Un autre point important est la mise en pratique de la loi sur le financement politique. « Avec un nouveau cadre réglementaire, dans quelle mesure y aura-t-il une mise en application de la loi et qui en sera responsable ? », se demande-t-il. Le constitutionnaliste souligne que dans tous les pays ayant un cadre réglementaire pour les partis politiques et la gestion de leurs finances, il est crucial que cela soit fait de manière honnête et sans instrumentalisation de l'arsenal juridique pour affaiblir les adversaires politiques du régime en place.

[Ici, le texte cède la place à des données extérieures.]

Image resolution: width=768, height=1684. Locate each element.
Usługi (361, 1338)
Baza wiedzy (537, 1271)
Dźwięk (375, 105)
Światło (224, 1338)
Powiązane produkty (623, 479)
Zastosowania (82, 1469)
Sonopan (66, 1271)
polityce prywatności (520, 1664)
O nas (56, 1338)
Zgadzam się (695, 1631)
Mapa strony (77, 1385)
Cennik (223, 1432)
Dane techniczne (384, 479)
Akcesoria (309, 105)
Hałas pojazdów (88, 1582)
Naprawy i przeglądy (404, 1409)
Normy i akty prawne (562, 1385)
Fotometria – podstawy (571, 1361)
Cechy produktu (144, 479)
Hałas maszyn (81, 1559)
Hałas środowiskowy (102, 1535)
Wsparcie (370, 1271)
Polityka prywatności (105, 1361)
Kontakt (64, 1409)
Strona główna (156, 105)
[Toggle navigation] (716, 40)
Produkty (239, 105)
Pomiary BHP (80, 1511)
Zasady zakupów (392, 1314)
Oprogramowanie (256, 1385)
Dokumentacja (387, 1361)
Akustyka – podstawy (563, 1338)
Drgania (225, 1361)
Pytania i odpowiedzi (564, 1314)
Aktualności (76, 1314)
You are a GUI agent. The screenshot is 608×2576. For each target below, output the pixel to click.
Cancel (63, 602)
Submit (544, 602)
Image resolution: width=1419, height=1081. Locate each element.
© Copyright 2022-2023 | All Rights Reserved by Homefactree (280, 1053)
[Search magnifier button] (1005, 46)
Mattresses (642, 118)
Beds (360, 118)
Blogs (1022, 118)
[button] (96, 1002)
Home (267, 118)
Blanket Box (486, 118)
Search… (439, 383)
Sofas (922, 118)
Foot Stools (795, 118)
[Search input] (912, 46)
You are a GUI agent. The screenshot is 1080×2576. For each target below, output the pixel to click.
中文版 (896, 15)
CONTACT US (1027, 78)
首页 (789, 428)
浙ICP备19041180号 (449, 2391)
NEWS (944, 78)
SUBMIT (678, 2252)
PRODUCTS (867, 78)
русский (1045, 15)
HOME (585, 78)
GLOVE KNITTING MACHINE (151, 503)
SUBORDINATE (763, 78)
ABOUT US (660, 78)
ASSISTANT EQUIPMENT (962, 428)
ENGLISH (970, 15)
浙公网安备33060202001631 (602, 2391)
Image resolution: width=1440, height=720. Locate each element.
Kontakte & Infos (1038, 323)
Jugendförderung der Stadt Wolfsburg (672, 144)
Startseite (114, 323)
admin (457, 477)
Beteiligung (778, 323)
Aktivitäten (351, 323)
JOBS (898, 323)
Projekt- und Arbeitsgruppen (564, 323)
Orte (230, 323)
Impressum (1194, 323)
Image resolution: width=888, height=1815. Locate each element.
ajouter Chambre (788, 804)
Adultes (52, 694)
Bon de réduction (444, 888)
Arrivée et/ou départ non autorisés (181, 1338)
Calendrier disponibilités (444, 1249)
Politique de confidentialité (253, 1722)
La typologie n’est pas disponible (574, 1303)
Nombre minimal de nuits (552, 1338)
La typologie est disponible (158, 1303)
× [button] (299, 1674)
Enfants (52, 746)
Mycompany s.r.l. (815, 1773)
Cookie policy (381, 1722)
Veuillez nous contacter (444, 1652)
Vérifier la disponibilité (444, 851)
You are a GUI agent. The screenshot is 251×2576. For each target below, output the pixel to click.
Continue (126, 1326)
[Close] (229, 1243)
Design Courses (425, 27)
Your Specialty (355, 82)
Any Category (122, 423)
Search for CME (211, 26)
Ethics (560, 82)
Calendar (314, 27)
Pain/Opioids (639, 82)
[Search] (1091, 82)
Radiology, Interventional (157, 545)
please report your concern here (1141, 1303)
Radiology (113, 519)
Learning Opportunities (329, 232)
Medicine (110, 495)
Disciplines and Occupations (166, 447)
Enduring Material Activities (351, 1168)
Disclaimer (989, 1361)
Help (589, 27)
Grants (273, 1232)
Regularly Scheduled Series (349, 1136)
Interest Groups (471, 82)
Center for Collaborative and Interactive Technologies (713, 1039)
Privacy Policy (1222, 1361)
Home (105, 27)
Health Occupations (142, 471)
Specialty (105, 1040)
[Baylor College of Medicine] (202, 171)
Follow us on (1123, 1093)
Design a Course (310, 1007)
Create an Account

Il se demande également ce qui se produit lorsqu'un parti minoritaire obtient plus de sièges au Parlement grâce à notre système électoral. Il explique que si le financement public est attribué en fonction du nombre de sièges obtenus, un parti minoritaire pourrait potentiellement recevoir plus de financement public que les partis majoritaires.


Avinaash Munohur, politologue : «L’État peut financer les partis politiques»

Pour Avinaash Munohur, politologue, « il faut d'abord voir le projet de loi qui sera proposé ». Toutefois, il est urgent de mettre de l'ordre dans le financement politique. « Je préconise une reconnaissance juridique effective des partis politiques, qui pourrait être mise en place par le biais d'un Registrar des partis politiques. Cette mesure permettrait à une entité de superviser les financements politiques et de vérifier les comptes », indique-t-il.

Il estime qu'il est également important de réfléchir à un financement public des partis politiques, où l'État serait chargé de financer les activités politiques des partis. « Le financement public des partis politiques permettrait d'éviter que de l'argent extérieur ne soit injecté dans le processus électoral lors des élections. Ce financement permettrait également d'imposer certaines conditions aux partis politiques, comme la tenue d'élections internes pour renouveler l'état-major des partis », fait ressortir Avinaash Munohur.

« Si on veut assainir et moraliser la vie publique, il faut vraiment aller jusqu’au bout », affirme-t-il. Cependant, l'un des défis à relever consiste à mettre en place un système qui ne freinera pas l'émergence de nouvelles formations politiques.